SANS Incident Response Framework vs. NIST Cybersecurity Framework

The SANS Incident Response Framework is often compared with the other leading framework for addressing security incident risks — the NIST Cybersecurity Framework.

The two share a lot in common, but they have key differences that set them apart. In general, the SANS Incident Response Framework is more technically oriented, with a strict focus on detecting and responding to suspicious behavior on protected networks.

The NIST Cybersecurity Framework provides an in-depth explanation of the communication structures organizations should have in place when handling security incidents. The SANS framework provides a broader overview of this aspect of incident response, but provides deeper guidance on how security team members should contain and eradicate threats.
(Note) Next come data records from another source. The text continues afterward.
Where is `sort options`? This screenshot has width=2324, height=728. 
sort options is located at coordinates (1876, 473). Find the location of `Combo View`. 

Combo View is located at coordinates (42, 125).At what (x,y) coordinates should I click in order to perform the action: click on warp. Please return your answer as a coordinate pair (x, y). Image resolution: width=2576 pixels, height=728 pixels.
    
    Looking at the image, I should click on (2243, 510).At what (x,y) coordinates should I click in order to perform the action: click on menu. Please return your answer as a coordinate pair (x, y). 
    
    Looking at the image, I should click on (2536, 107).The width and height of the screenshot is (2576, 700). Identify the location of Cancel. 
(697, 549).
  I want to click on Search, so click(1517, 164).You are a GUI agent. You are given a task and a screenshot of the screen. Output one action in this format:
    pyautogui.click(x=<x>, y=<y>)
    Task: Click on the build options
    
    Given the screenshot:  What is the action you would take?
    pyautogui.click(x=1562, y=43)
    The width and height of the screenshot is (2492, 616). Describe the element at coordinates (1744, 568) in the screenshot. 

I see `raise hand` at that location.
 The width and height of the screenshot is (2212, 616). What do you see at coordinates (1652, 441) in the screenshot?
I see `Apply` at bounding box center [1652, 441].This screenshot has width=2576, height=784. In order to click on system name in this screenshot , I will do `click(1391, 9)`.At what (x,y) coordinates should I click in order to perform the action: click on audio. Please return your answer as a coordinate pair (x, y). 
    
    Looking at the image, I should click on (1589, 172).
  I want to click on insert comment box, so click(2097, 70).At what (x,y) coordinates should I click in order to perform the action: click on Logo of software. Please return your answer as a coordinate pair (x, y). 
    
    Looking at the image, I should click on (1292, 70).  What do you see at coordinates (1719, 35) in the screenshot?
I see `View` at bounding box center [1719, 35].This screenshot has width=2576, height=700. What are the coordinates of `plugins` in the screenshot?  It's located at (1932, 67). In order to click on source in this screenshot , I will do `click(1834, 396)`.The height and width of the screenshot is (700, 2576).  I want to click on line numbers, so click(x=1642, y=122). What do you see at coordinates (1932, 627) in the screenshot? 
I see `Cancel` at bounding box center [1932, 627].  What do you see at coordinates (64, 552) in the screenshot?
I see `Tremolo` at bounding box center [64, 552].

This doesn’t mean that one framework is “better” than the other. It simply reflects the scope for which each framework was designed. Security leaders must choose the framework that best suits the specific needs of their organization and its security capabilities.

Who should Implement the SANS Incident Response Framework?

Since the SANS framework offers more concise operational guidance for addressing security incidents, it is well-suited to organizations with well-developed security capabilities.

It’s particularly well suited to smaller, more agile organizations with dedicated security teams. That’s because the NIST Framework includes a more generic approach to securing data against a wider range of incidents, such as natural disasters and physical security breaches.

Where the NIST Framework provides wide-ranging guidance suitable for large, complex organizations, the SANS Incident Response framework focuses on improving the capabilities of individual security practitioners and their teams.

Adopt the right incident response framework for your organization

The SANS Incident Response Framework can provide a consistent and structured approach for handling security incidents. It gives security teams a common terminology, a clear set of best practices, and useful metrics for improving security performance over time.

However, it can also lead to challenges. You may need to customize your security tech stack to meet SANS guidelines, and you’ll have to update your policies regularly to maintain the framework as your organization grows.

Maintaining a comprehensive security framework can significantly improve your organization’s risk management capabilities, but only with the right approach. Merely checking all the boxes won’t provide the security results you need — only a comprehensive, expert-led approach can do that.